Based on the above findings, we next examined the intracellular expression of IL-10 and TGF-β1 in TLR-stimulated MLN B cells. Representative results of flow cytometry are shown in Fig. 5(a) for IL-10 and Fig. 6(a) for TGF-β1. Stimulation of TLR ligands increased the total number of B cells producing IL-10 and TGF-β1. In particular as seen from the bar diagram, CpG-DNA significantly increased the expressions of IL-10 and TGF-β1 in MLN B cells isolated

from AKR/J mice (Figs 5b, 6b), compared with those from SAMP1/Yit mice. These findings confirmed our results obtained with EIA. Previous studies have shown that CD1d and CD5 are possible cell surface markers for identification

of B cells producing IL-10 and TGF-β1,41 AZD0530 we therefore examined the expressions of these markers on MLN B cells stimulated by TLR ligands. Our flow cytometric results showed that B cells producing IL-10 and TGF-β1 were mainly contained in populations characterized by the cell surface markers CD1d+ from both SAMP1/Yit and AKR/J mice (Figs 5b, 6b). On the other hand, we observed the presence of the regulatory subset in both CD5+ and CD5− populations of MLN B cells. In addition, decreased expression of IL-10 and TGF-β1 in CpG-DNA-stimulated MLN B cells of SAMP1/Yit mice was confirmed by the results of real-time PCR (Figs 5c and 6c). Although the SAMP1/Yit B-cell functional AZD2281 supplier problem has been demonstrated previously,42 the plausible mechanism underlying the alteration in cell signalling pathway had not been explored. However, it was anticipated that an enlarged MLN with increased numbers of pathogenic B cells in SAMP1/Yit mice might be involved in ileitis.
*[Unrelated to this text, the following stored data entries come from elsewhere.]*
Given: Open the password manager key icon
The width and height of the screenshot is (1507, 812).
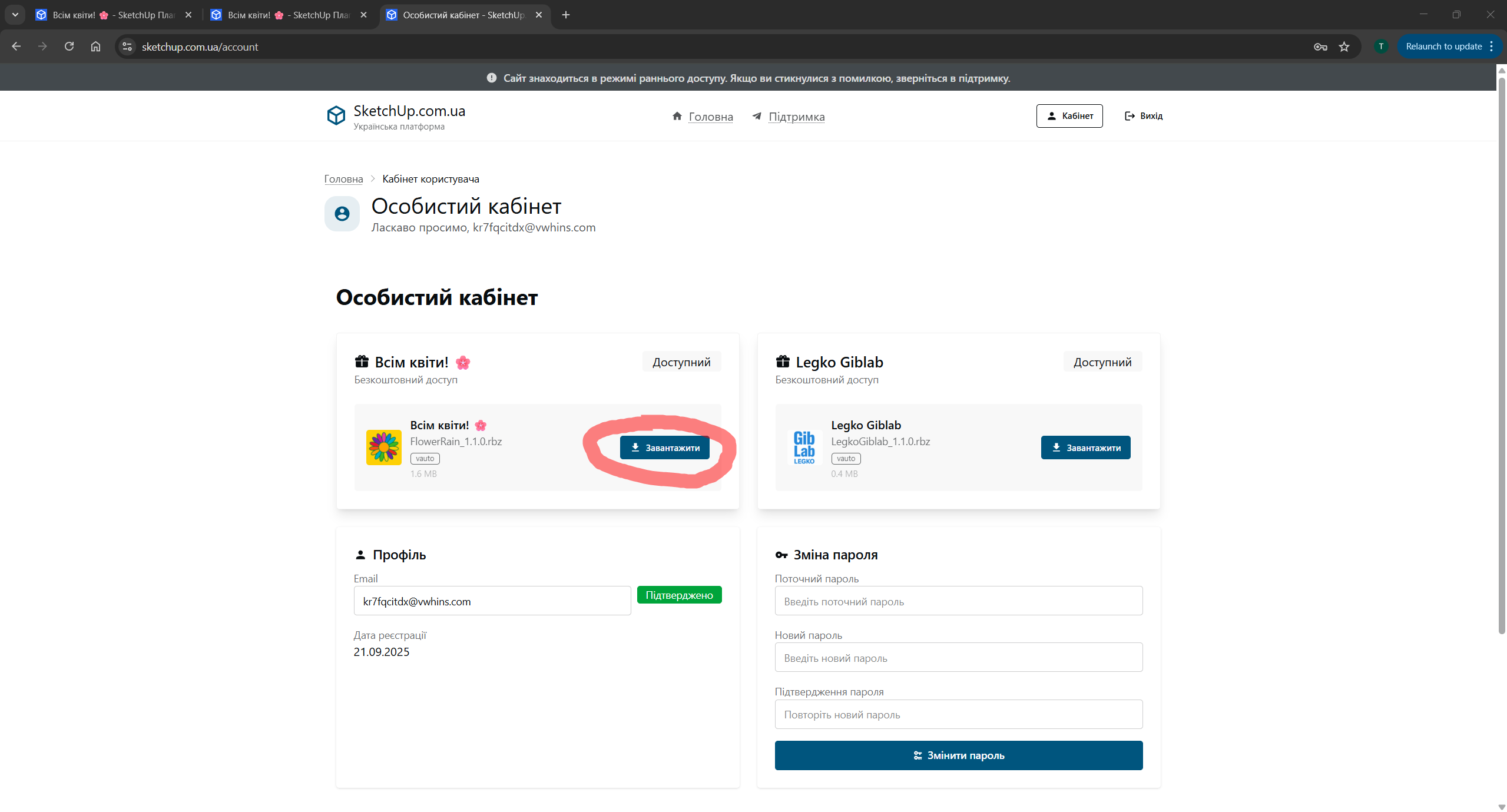Looking at the screenshot, I should click(1320, 47).
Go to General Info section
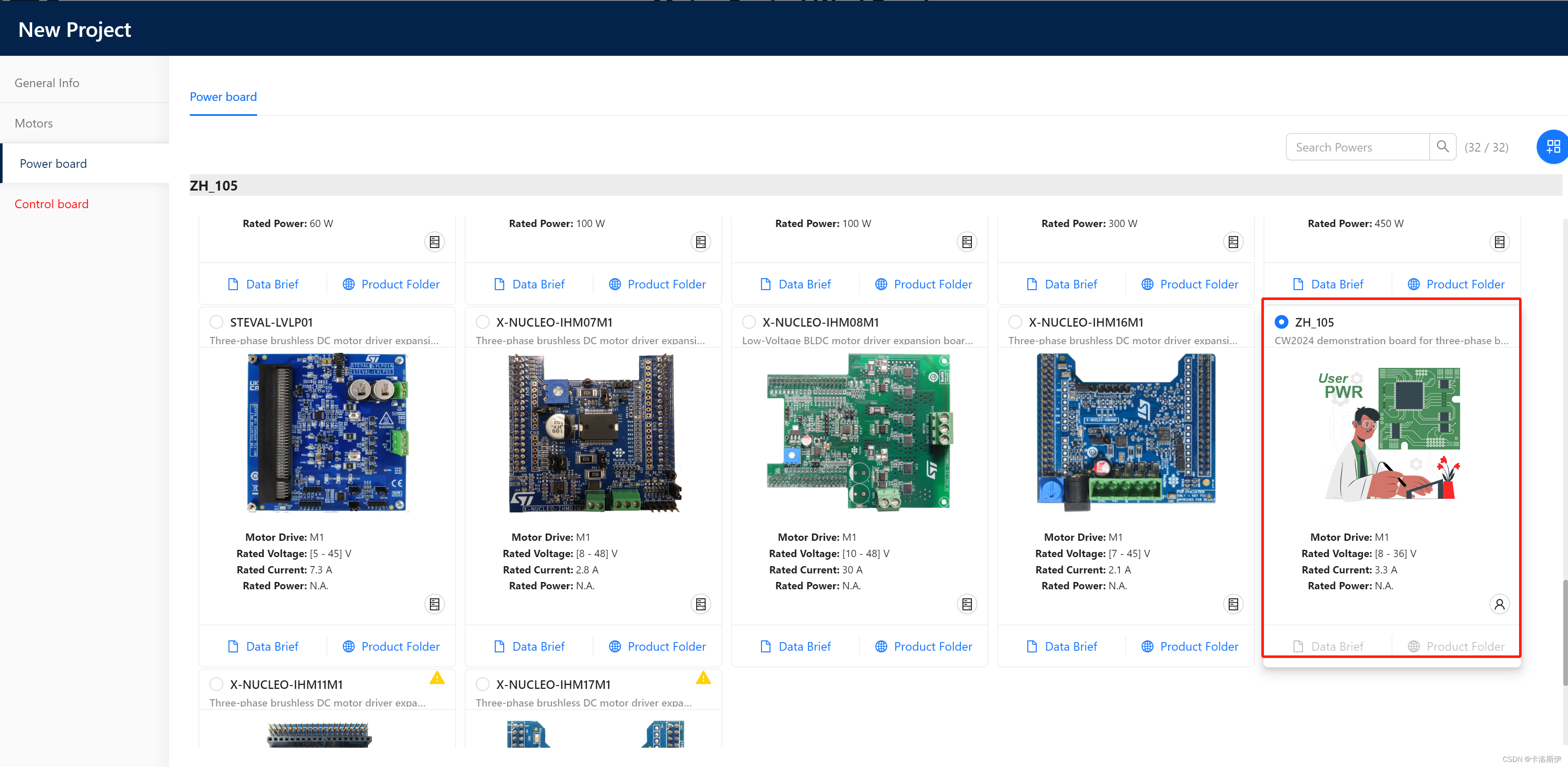1568x767 pixels. (47, 83)
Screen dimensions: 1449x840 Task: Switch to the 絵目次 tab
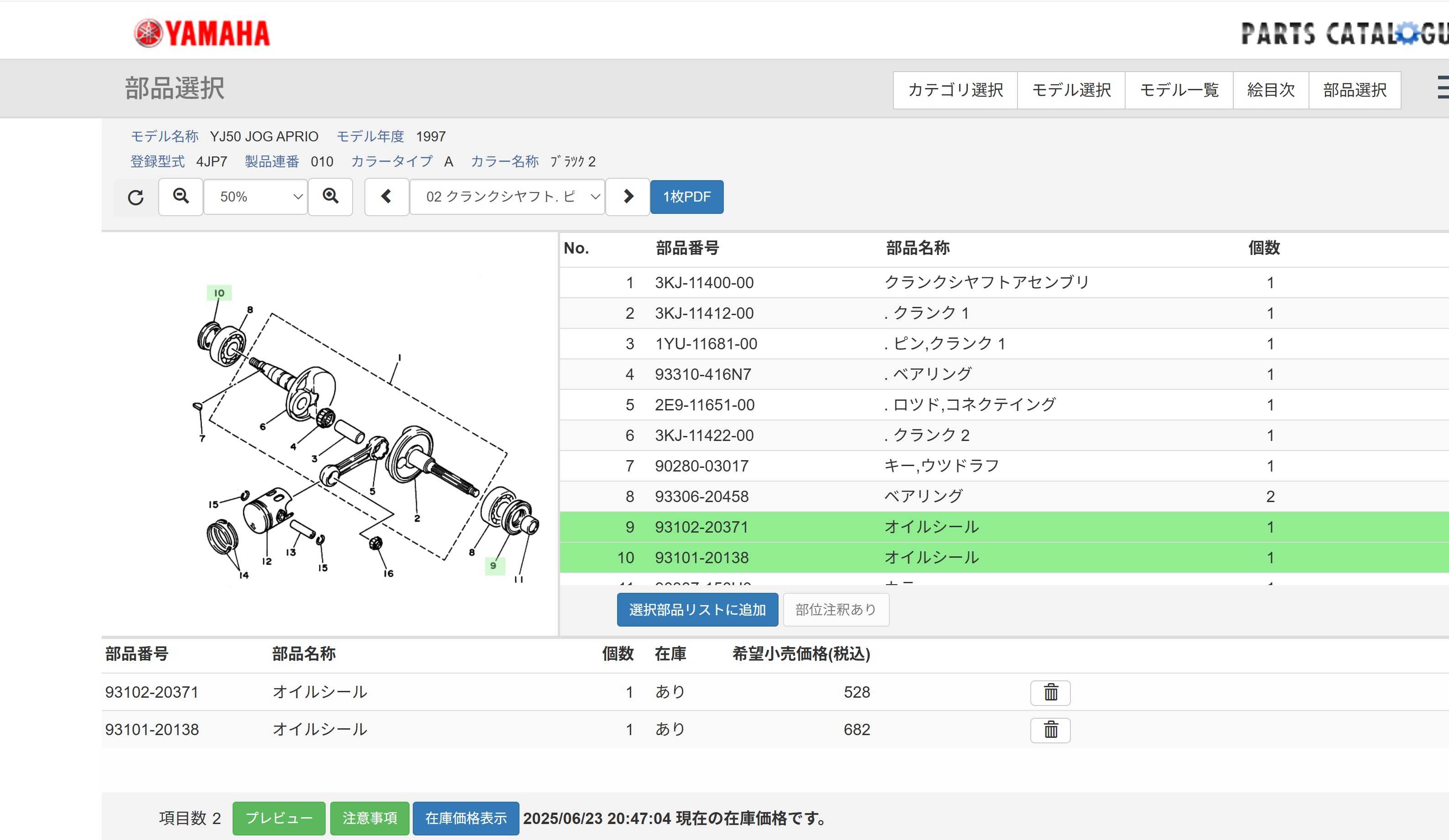point(1270,90)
In our present study, we noted

an increase of CD5+/− CD1d+ IL-10+ or CD5+/− CD1d+ TGF-β1+ B-cell population in AKR/J as compared with the SAMP1/Yit mice (Figs 5a, 6a) and therefore, depending on this fact, we expect a possible ground for increased production of IL-10 and TGF-β1 produced by B cells from AKR/J mice treated with Clomifene TLR ligands. However, to gain detailed insight into the cell signalling events, we stimulated isolated B cells from AKR/J and SAMP1/Yit strains with CpG-DNA, as this ligand exhibited a better response than LPS for both IL-10 and TGF-β1 secretions, after which a TLR pathway focused PCR array assay was performed using total extracted RNA. Although we observed that the B cells from both strains of mice were responsive to CpG-DNA, they did not exhibit any marked difference between the B-cell types from two different strains in terms of inducing the expression of some familiar TLR pathway-related genes, e.g., Myd88, TRAF6, IRAK-1/4 (Fig. 7a).